Sin embargo, el jugador, después de que el Real Madrid le confirmara en diciembre del 2008 las condiciones del contrato que iba a firmar unos meses más tarde, creó una sociedad domiciliada en las Islas Vírgenes “con la intención de obtener un beneficio fiscal ilícito cuando llegara a España” a la que cedió sus derechos de imagen.

Esta sociedad, Tollin, cedió la explotación de los derechos de imagen del futbolista a otra sociedad ubicada en Irlanda con el nombre de Multisports&Image Management LTD que, “efectivamente”, se dedicó a la gestión y explotación de dichos derechos sin que la sociedad ubicada en las Islas Vírgenes desarrollara actividad alguna.

Sociedad pantalla

Por ello, el fiscal sostiene que esta actuación solo buscó “la interposición de una pantalla para ocultar a la Agencia Estatal de la Administración Tributaria la totalidad de los ingresos obtenidos por la explotación de su imagen”.

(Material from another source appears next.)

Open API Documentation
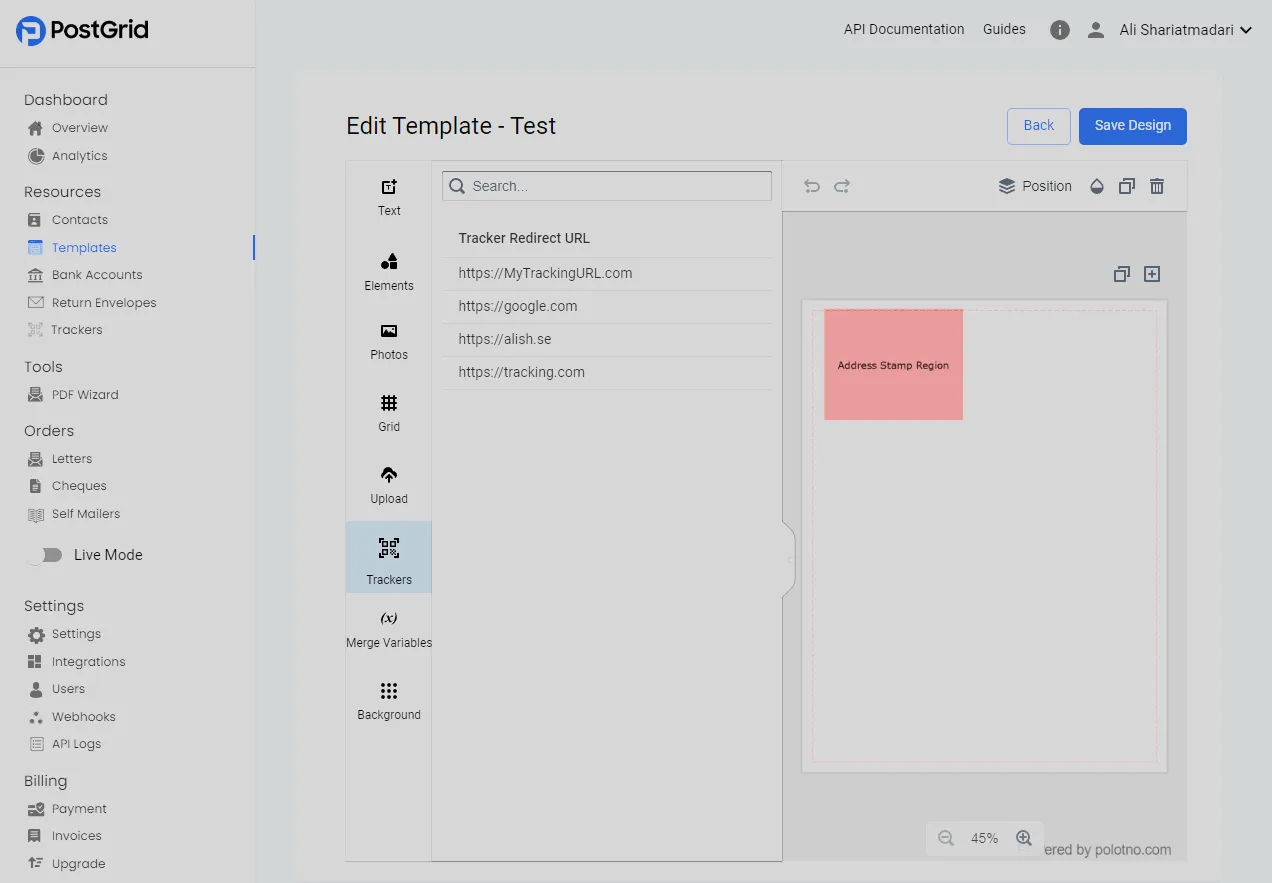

El ministerio público en su escrito recoge que el futbolista presentó en su declaración del IRPF del ejercicio de 2014 unos ingresos entre el 2011 y el 2014 de 11,5 millones de euros “cuando las rentas verdaderamente obtenidas” fueron en esos tres ejercicios de casi 43 millones de euros.

Asimismo, en esta declaración calificó los rendimientos obtenidos como rendimientos de capital mobiliario y no como rendimientos derivados de actividades económicas lo que le permitió disminuir “considerablemente” la base imponible a declarar.

28,4 millones ocultos

Por estos motivos, el ministerio público acusa a Ronaldo de no haber incluido “voluntariamente” unos ingresos que Hacienda cifra en 28,4 millones de euros por derechos de imagen a otra sociedad a la que ya había cedido estos derechos entre 2015 y 2020 llamada Adifore Finance LTD que sólo operaba para territorio español.

El ministerio público ha tenido en cuenta para presentar su denuncia los criterios establecidos por la fiscalía del Estado y por el Tribunal Supremo que recientemente confirmó la condena de 21 meses de cárcel a Lionel Messi por tres delitos fiscales. En esta resolución se considera fraudulenta “la interposición de un sujeto pasivo del impuesto diferente del real, ubicado en el extranjero, lo que favorece la ocultación de información a Hacienda”.

Y es que el alto tribunal considera que se ha cometido un delito fiscal cuando “la liquidación que se presenta por el contribuyente no es sino el final de un procedimiento construido desde antes para que se pueda lograr la ocultación de la base imponible real, con razonable esperanza de éxito para el defraudador”.